Examine the records and identify each line that includes the string "will". Copy those lines.
═════ LISTED RECORDS
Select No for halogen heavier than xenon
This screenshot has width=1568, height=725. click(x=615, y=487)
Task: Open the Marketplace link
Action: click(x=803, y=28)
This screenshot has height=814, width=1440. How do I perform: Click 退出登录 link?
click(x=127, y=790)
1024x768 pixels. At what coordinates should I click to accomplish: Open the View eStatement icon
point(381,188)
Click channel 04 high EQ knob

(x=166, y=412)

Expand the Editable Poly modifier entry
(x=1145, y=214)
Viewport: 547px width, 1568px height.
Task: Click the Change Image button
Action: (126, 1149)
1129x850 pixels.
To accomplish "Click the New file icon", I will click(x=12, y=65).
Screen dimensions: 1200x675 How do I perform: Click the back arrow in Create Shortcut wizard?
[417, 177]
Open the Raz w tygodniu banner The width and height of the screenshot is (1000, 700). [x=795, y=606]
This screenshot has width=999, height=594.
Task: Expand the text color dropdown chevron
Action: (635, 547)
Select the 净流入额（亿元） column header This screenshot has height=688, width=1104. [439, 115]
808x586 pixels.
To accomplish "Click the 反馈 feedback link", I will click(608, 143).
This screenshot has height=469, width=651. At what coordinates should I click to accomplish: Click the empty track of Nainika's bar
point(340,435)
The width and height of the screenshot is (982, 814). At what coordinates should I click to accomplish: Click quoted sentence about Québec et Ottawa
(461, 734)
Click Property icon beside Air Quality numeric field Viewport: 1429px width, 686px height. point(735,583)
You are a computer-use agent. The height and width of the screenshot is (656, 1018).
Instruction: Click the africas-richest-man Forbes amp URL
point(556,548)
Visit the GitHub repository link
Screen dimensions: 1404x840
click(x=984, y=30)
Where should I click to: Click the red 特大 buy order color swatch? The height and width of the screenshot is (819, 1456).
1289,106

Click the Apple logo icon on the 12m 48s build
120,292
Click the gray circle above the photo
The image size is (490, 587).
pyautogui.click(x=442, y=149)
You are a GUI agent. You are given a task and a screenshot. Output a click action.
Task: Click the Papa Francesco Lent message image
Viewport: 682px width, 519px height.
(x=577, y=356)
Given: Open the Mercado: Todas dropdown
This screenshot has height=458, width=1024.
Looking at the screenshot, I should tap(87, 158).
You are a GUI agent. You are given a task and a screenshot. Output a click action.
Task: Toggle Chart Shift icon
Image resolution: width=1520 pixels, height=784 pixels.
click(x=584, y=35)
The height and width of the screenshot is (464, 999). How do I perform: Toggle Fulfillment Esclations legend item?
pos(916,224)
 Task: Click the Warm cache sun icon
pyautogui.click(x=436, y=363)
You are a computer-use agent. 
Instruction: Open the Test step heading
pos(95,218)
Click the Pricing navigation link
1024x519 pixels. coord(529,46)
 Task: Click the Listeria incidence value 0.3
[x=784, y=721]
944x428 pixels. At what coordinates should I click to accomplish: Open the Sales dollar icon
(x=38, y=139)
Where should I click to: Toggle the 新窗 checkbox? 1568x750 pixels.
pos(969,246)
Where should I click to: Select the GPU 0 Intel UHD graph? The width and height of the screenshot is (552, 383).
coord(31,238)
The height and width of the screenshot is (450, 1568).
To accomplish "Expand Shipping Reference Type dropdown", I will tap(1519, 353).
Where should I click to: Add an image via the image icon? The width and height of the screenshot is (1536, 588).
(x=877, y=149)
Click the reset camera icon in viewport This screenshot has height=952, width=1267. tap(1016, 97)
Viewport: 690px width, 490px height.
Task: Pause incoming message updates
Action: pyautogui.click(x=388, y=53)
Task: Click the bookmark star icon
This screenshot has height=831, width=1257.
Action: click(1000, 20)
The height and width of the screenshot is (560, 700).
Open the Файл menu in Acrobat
══════════
SOLUTION TO THIS PROBLEM |
To accomplish "Click the New file icon", I will click(x=12, y=65).
To accomplish "Click the 反馈 feedback link", I will click(608, 143).
To accomplish "Expand Shipping Reference Type dropdown", I will tap(1519, 353).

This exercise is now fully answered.